Dans plusieurs capitales africaines, les nouveaux accords sanitaires proposés par les États-Unis ne passent plus comme de simples partenariats techniques. Présentés comme un prolongement de la coopération en santé publique, ils sont désormais perçus par certains gouvernements comme des instruments de pression, mêlant accès aux données médicales et intérêts économiques.

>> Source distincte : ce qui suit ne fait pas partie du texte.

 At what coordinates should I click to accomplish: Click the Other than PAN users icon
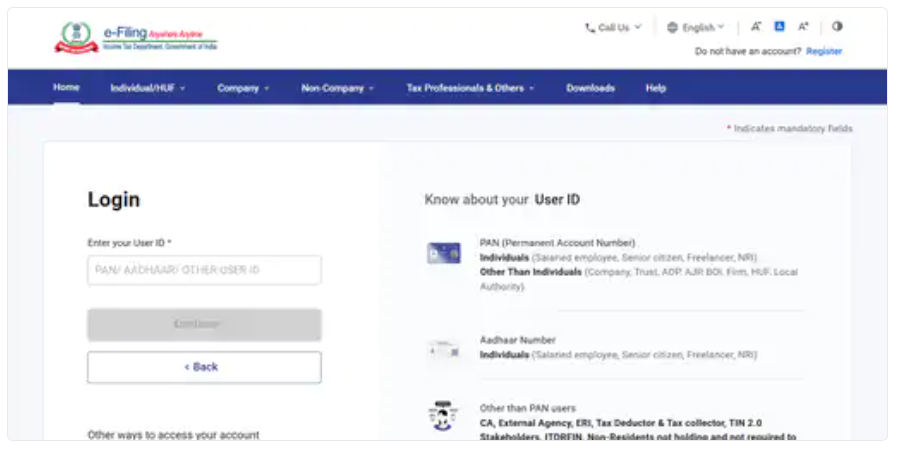(443, 415)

Une aide sanitaire redessinée après USAID
Depuis la restructuration de l’USAID en 2025, Washington a réorienté sa politique d’aide vers des accords bilatéraux directs avec les États partenaires. Une trentaine de pays auraient déjà signé, dont une majorité en Afrique, pour une durée de cinq ans.
Officiellement, l’objectif affiché est clair : renforcer la surveillance des maladies infectieuses et améliorer la capacité de réponse face aux épidémies émergentes. Mais dans les faits, le contenu de certains accords suscite une forte résistance.
Données sanitaires : le cœur du bras de fer
Le point le plus sensible concerne l’accès aux données de santé. Plusieurs États affirment que les exigences américaines dépassent le cadre habituel de coopération internationale, en imposant un partage très large d’informations sur les pathogènes détectés sur leur territoire.
Au Ghana, les autorités ont choisi de suspendre les discussions, estimant que ces clauses posent un problème direct de souveraineté numérique et de protection des populations. Le Zimbabwe avait déjà exprimé des réserves similaires, dénonçant un déséquilibre dans la relation de partenariat.
Quand la santé croise les ressources stratégiques
Au-delà des données médicales, certains accords incluraient également des contreparties économiques. En Zambie, des responsables évoquent des demandes d’accès préférentiel à certaines ressources minières pour des entreprises américaines, en échange du maintien de programmes de santé financés par Washington.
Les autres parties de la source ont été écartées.